We now have the LogEvents API and log the full notebook each time the
cell focus changes. We also LogEvents corresponding to cell executions.
This means we can use any cell execution (regardless of how it was generated)
to learn. We also log the cell execution status so we can avoid learning
from failed executions.
Background
How does learning work today
The Analyzer is a stream processor for the logs that produces blocklogs. When the Analyzer,
encounters an Execute event it enqueues the BlockLog for processing in the learner
(here).
The Learner
then checks whether the BlockLog meets various criterion for learning e.g.
- Was the block generated via AI?
- Is the generated block different from the text that was actually executed?
Importantly, in order to do learning we need to know the block (cell) that was produced and the
cells that preceded it which should be considered the input to the AI.
Currently, the context is obtained via the GenerateRequest. The analyzer builds a GenerateTrace.
For each block that gets produced by the trace, the corresponding block log is updated with the ID
of the trace.
Analyzer.buildBlockLog
fetches the Generate trace and uses it to populate BlockLog.Doc
with the cells that preceded the doc.
When we originally implemented learning, the GenerateRequest was the only mechanism we had for recording the doc. This was
one of the reasons we could only do learning if the cell was generated by AI. Learning was originally implemented
before we had ghost cells and were automatically requesting completions. In this case, a generate request had to be explicitly
triggered by the user.
We now have the LogEvents
RPC which sends a session start event whenever we activate a cell. This will include the full context. A session also
contains events for cell execution. Cell execution events include
- Actual cell executed
- Cell execution status
All sessions should include a session end event. The session end event however doesn’t include any cells.
I believe the motivation for only learning if the user edited an AI suggestion was to improve RAG.

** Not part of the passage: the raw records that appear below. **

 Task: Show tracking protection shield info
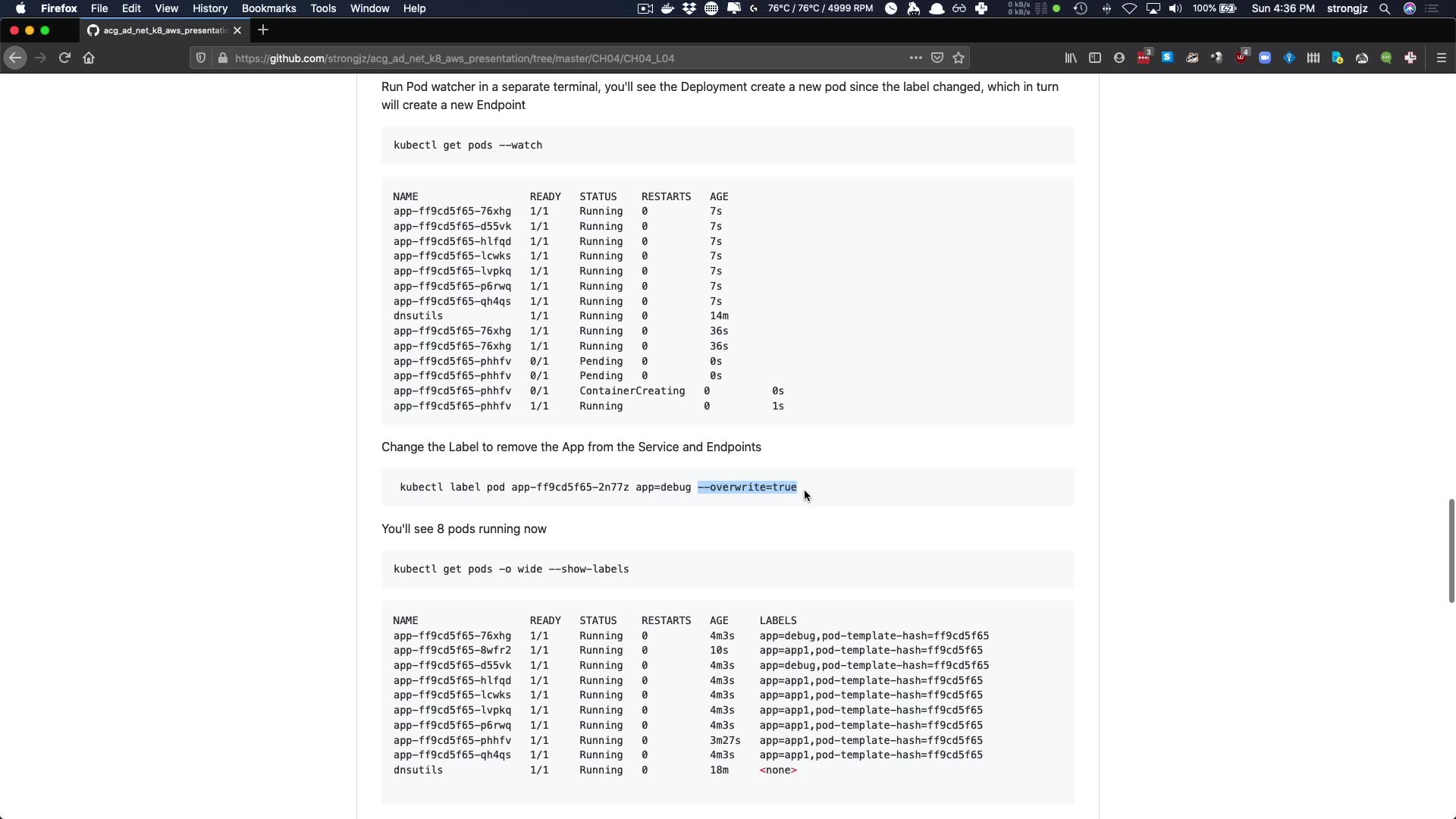pyautogui.click(x=200, y=58)
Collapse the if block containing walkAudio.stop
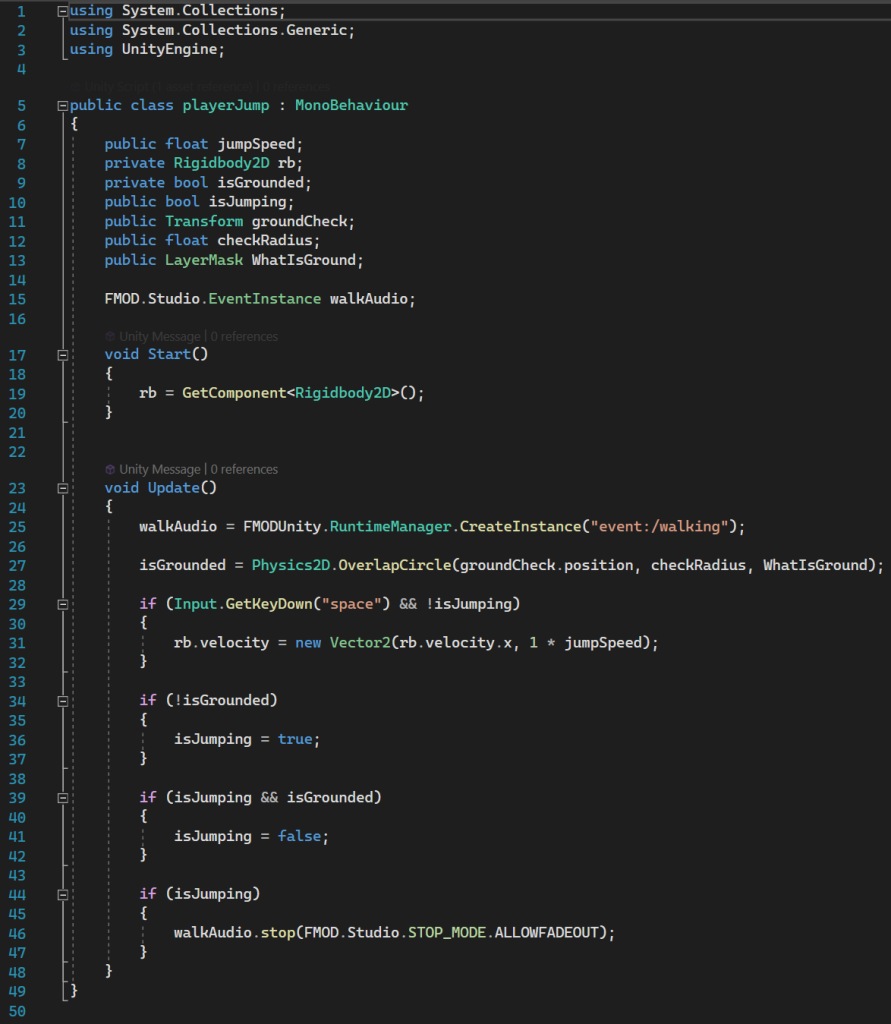 (x=63, y=894)
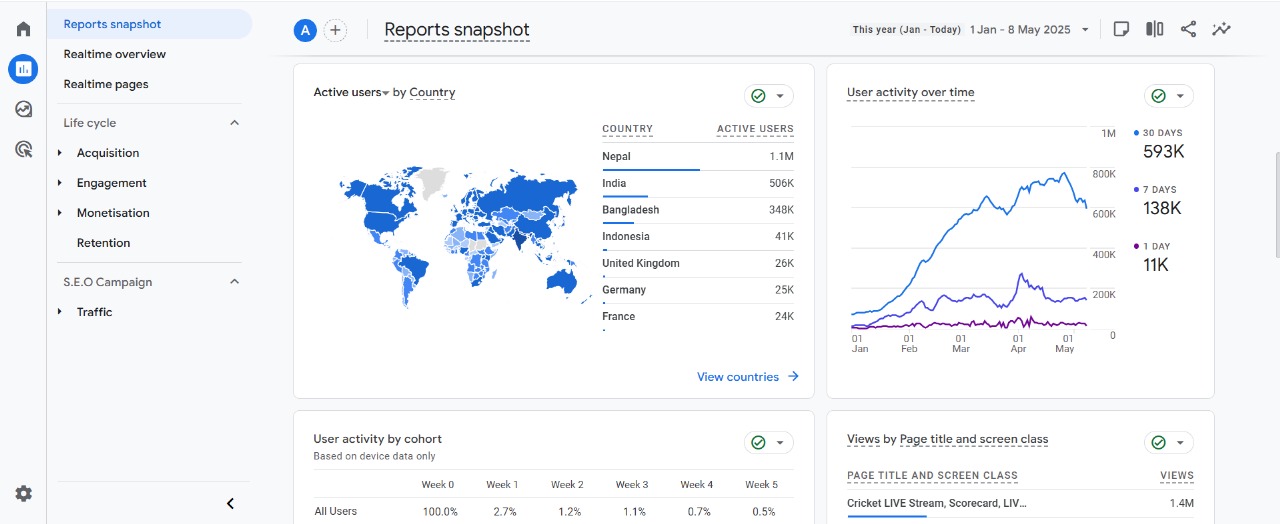This screenshot has height=524, width=1280.
Task: Go to Home icon in left rail
Action: (x=23, y=29)
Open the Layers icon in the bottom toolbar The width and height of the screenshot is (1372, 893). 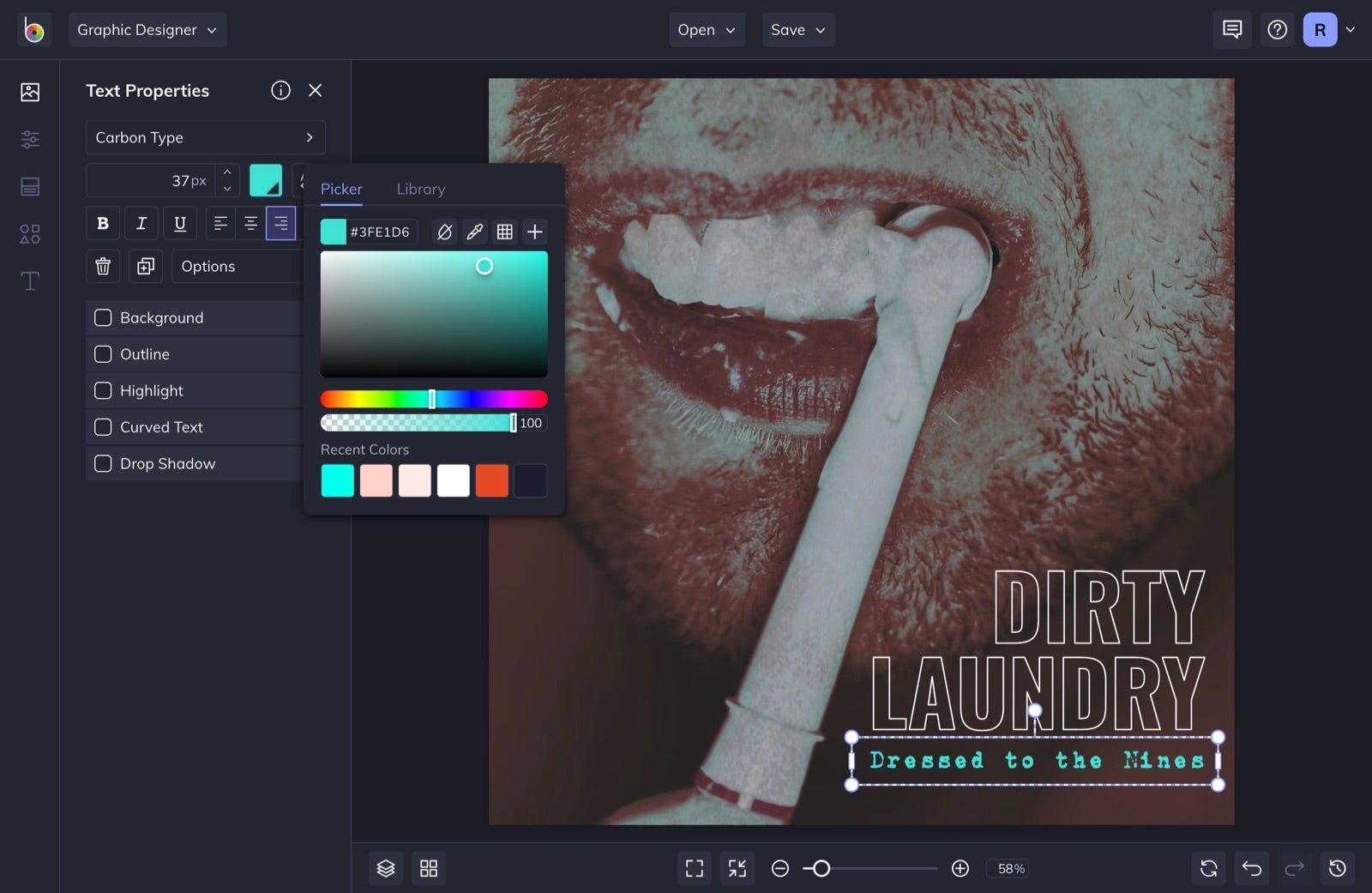point(386,868)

If the model was already accurately predicting a cell, then there was no reason to add another example of
it to our database.
Proposal: Learn Based on Sessions
The SessionProto has
most of the data we need. A session corresponds to all the edits of a cell. For a code cell
- FullContext provides a full copy of the notebook when focus was placed on a cell
- Execution event will contain the executed cell
- To test if the cell was AI generated we could fetch the BlockLog for the cell
For a markdown cell
- FullContext provides a full copy of the notebook when focus was placed on a cell
- We don’t have a copy of the cell but we could obtain it a couple ways
- The sesion that starts next will have the full context which includes the final version of the cell
- The LogEvent
reports session end and start in the same event so we could link sessions on the backend
In the case of AI generated cells, we no longer require the user to have edited the cell in order to trigger learning.
Dropping this restriction simplifies the learning logic since we don’t have to check whether a cell was AI generated and
whether it was edited.
Future Directions
In the future we’d like to extend learning to work for non-code cells.